──────── Records supplied ────────

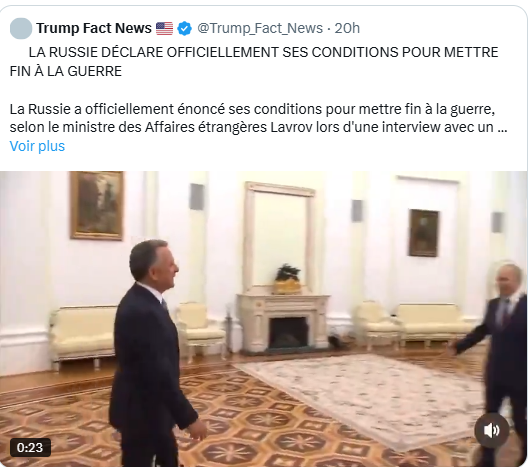Click the fireplace in the video frame

(x=284, y=324)
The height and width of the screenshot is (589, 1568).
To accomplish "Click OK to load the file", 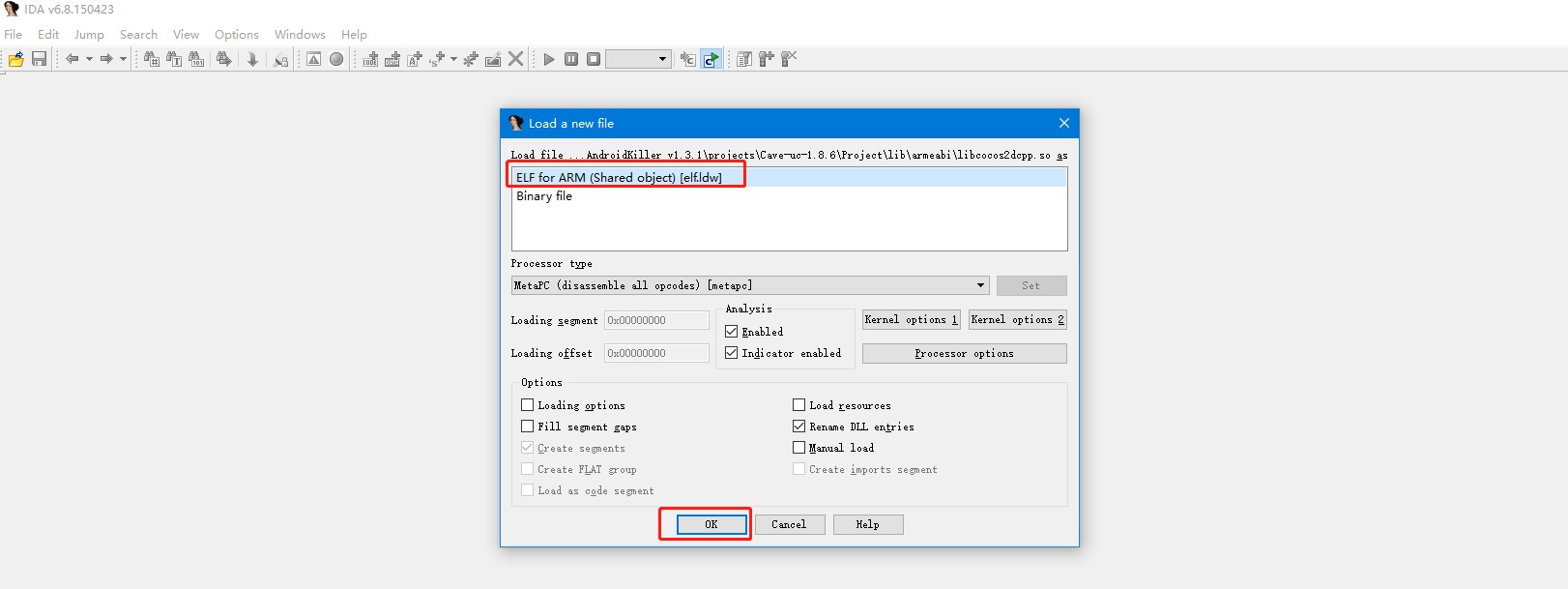I will click(711, 524).
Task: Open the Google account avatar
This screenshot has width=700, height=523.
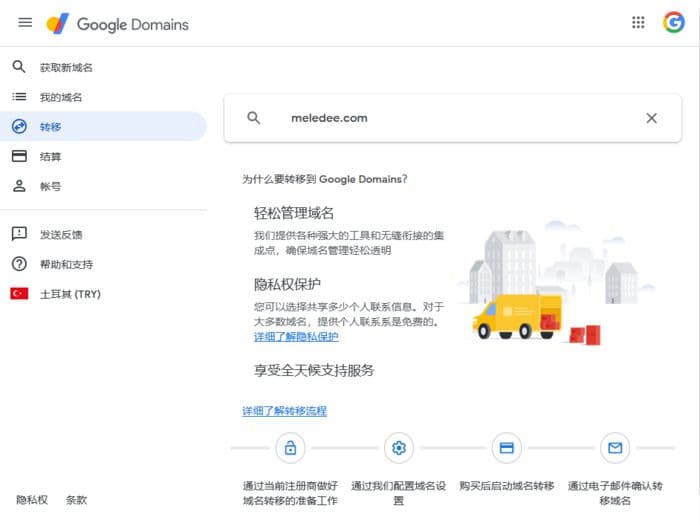Action: click(674, 22)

────────

_Goal of the exercise_
Go to the line with "Task: Open the Google account avatar" in the entries above. Reproduce that line and each one after it to the end, exactly and without the pictures.

_Answer below_
Task: Open the Google account avatar
This screenshot has width=700, height=523.
Action: click(674, 22)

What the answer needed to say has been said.